RESOLVE / EXPLAIN Some critical reasoning questions will present you with a paradox ; a set of facts that seem to contradict each other. On these questions, your task is to find the answer choice that best explains the contradiction. You can recognize these questions because they often contain the following phrases : Which of the following choices would best explain the situation presented above ?

Which of the following, if true, would best resolve the discrepancy above? Which of the following , if true, best reconciles the seeming paradox above?

16 of 30 (Paradox question)

Over the past ten years, the emergence of digital file sharing technology has threatened the traditional market for compact discs. Internet users are now able to share songs from their favourite artists with little or no loss of quality in the music, acquiring the songs they desire without having to purchase the entire compact disc. Music industry leaders contend that this practice violates their copyright and causes untold financial losses. However, consumer groups report that there has been an increase in the sales of compact discs. Which of the following, if true, would best explain the situation above?

(A) Some consumers who have downloaded songs from the internet have been sued by major record companies. (B) Research indicates that persons who engage in file sharing or song downloading are usually only casual music fans. (C) The music industry is developing new technology to help prevent users from downloading songs. (D) Music artists tend to release more material, on average, today than they did ten years ago.
(E) Compact discs released now often include bonus features that are appealing to fans, such as interviews with the band and music videos, that are not available for download.

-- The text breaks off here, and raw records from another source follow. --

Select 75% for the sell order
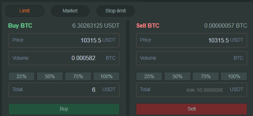 pyautogui.click(x=206, y=76)
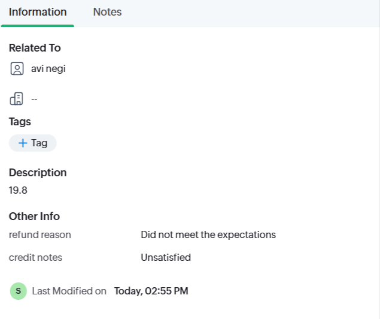This screenshot has height=319, width=380.
Task: Click the green S user avatar
Action: (19, 291)
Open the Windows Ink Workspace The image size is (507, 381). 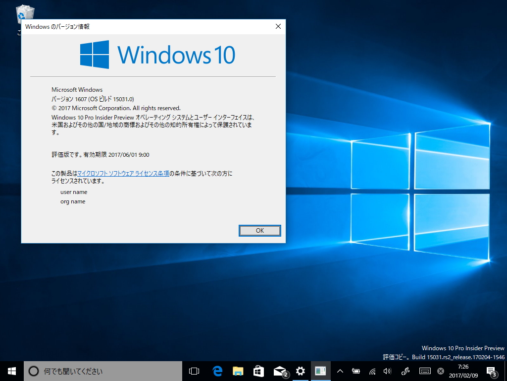[x=405, y=371]
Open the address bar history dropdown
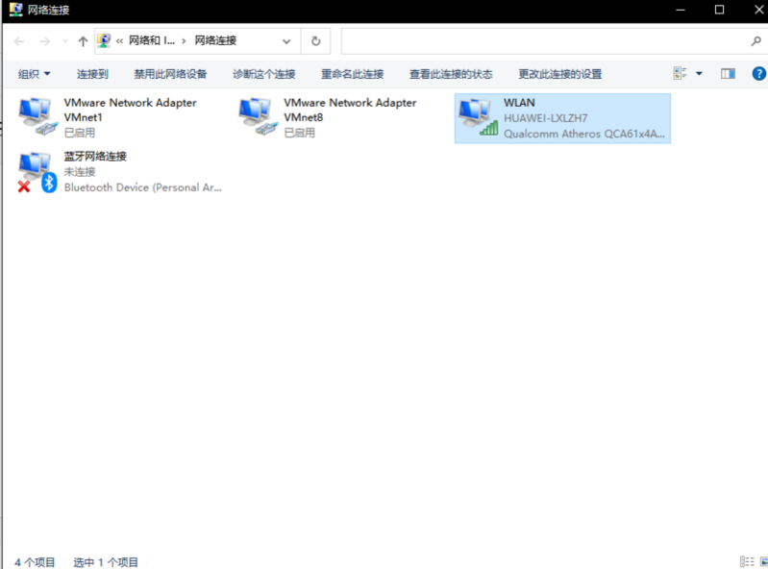The height and width of the screenshot is (569, 768). [287, 41]
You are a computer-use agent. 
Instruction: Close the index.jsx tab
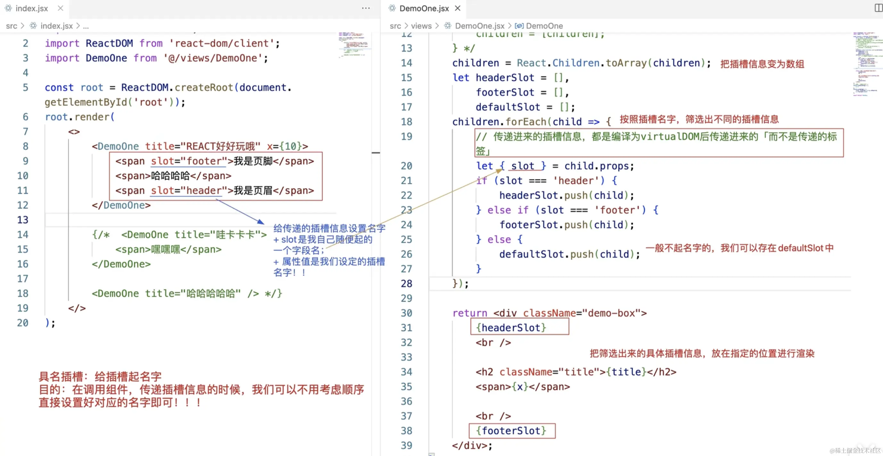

Before answering the questions, attack the passage. Read the passages looking for the main idea, structure, and tone. For short passages, read the entire passage. For medium passages, focus on the beginning and end. For longer passages, read the first few lines of each paragraph and the final lines of the entire passage. Take a moment to understand the question task. Fetch questions ask you to retrieve information from the passage. Reasoning questions ask you to do something more than simply figure out what the author is saying. Return to the passage to find the answer to the question. Dont answer from memory! Go back to the text and find the answer. Try to come up with an answer in your own words before looking at the answer choices ETS provides. Remember to look for paraphrases of the text, not direct quotes.

Eliminate answers that contain extreme language, go beyond the information provided, garble the meaning of the text, or otherwise have information that you cant support from the text. Most critical-reasoning questions require you break down an argument. The premise is the fact cited in support of the conclusion. The assumption is used to link the premise and the conclusion with each other. Without an assumption, an argument breaks down. The GRE uses many standard arguments patterns. These include casual, analogy, and sampling arguments. To crack a critical-reasoning question, read the question first so you understand the task. Some questions require you to identify the conclusion and the premise of an argument. Others ask you to find the assumption or to strengthen or weaken the argument. After reading the question, break down the argument into its premise and conclusion and, if necessary, the assumption. Try to predict in your own lords what the correct answer needs to do in order to answer the question. Use Process of Elimination to get rid of bad answers. Inference and resolve/explain questions do not require you to find the premise and the conclusion.